» TASK: Copy exactly the stretch of data below from the line with "You are a computer-use" through the line with "Click the ritardi scrollbar thumb", including both of those lines.

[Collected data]
######
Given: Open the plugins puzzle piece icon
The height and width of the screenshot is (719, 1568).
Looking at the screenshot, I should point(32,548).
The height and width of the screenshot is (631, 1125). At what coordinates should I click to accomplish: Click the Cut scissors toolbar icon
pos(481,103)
######
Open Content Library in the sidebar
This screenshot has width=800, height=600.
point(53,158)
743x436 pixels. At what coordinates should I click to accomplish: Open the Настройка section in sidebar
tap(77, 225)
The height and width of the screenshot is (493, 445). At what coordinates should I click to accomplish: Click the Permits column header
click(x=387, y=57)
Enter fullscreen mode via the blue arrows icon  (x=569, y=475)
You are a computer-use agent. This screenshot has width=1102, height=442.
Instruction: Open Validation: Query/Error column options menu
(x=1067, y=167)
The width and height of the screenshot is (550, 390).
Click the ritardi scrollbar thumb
######
» PROBLEM SOLUTION:
You are a computer-use agent. This screenshot has width=1102, height=442.
Instruction: Open Validation: Query/Error column options menu
(x=1067, y=167)
The width and height of the screenshot is (550, 390).
Click the ritardi scrollbar thumb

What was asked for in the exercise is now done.